Find the line with "For every named" in the entries below. Repeat it, every following line, and the line with "Allow all (805, 1147)", exactly and with nothing added.
-=-=-=-=-
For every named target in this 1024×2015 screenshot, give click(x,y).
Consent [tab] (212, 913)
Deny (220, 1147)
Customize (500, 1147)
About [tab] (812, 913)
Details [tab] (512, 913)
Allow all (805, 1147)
-=-=-=-=-
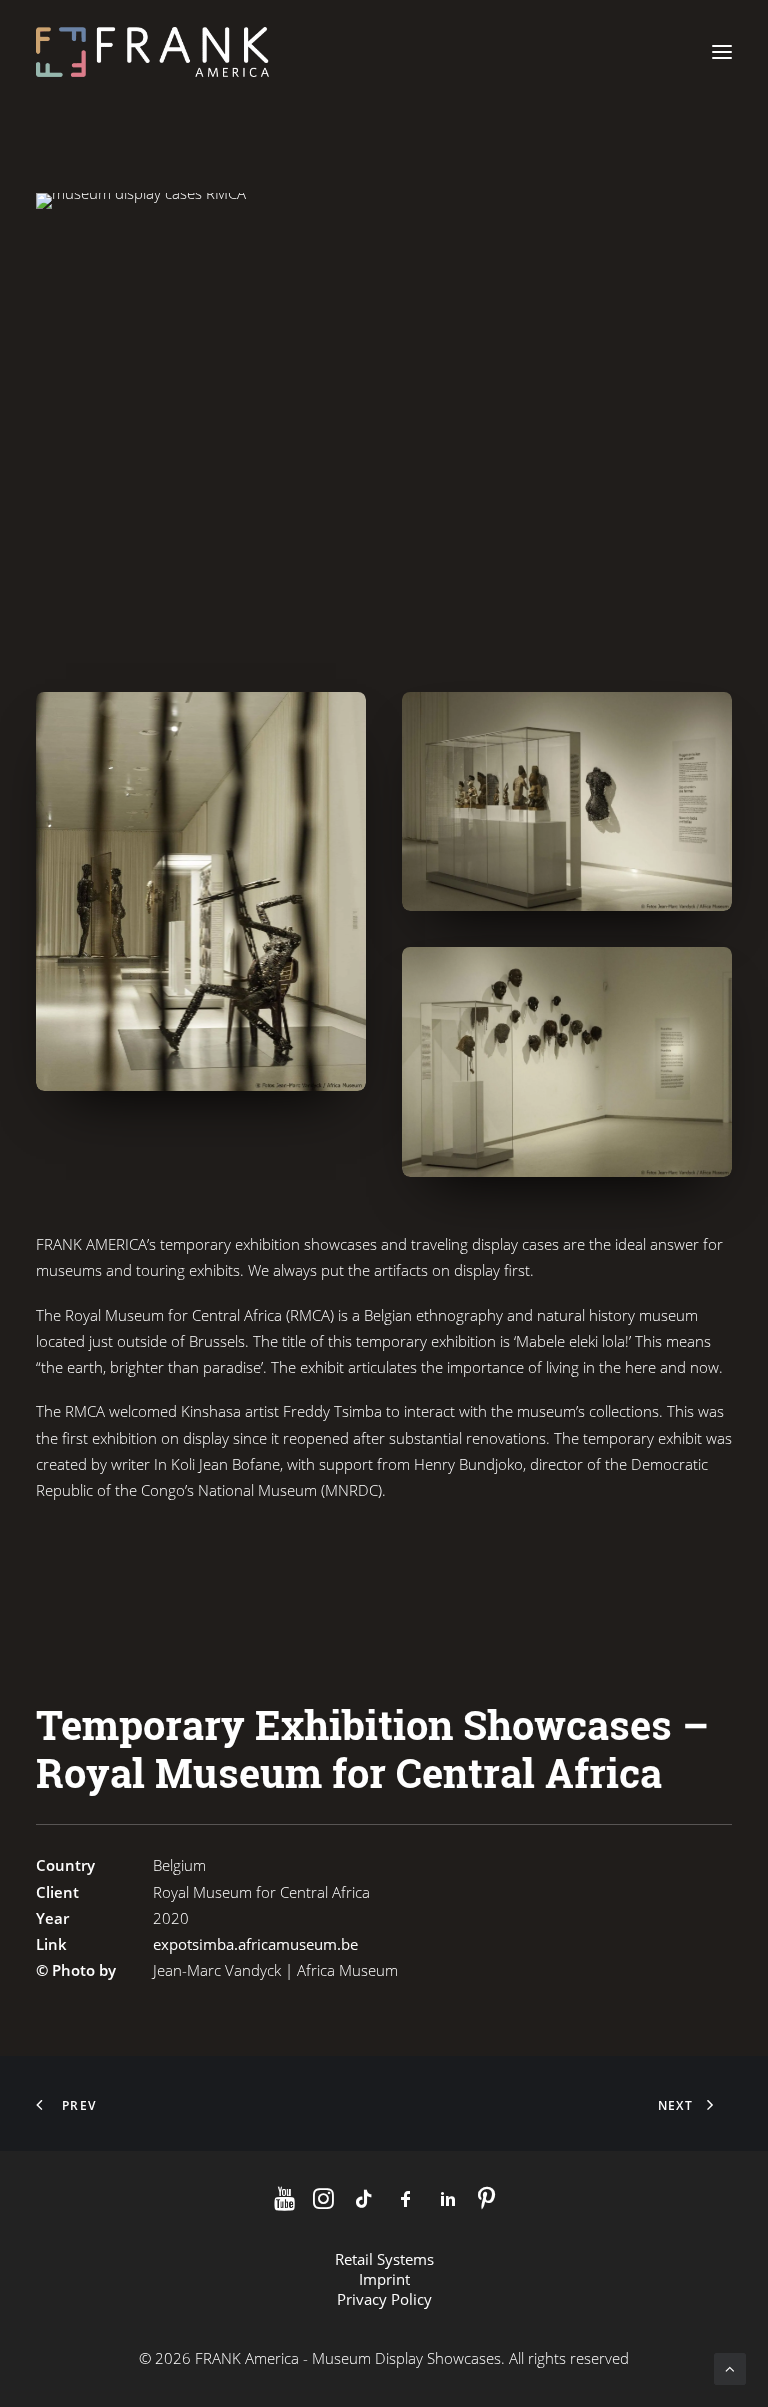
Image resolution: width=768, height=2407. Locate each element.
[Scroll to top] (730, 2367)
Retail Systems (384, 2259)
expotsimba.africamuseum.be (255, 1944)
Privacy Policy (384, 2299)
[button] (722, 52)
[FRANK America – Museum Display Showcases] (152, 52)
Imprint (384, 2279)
-=-=-=-=-
Reply to the exercise
For every named target in this 1024×2015 screenshot, give click(x,y).
Consent [tab] (212, 913)
Deny (220, 1147)
Customize (500, 1147)
About [tab] (812, 913)
Details [tab] (512, 913)
Allow all (805, 1147)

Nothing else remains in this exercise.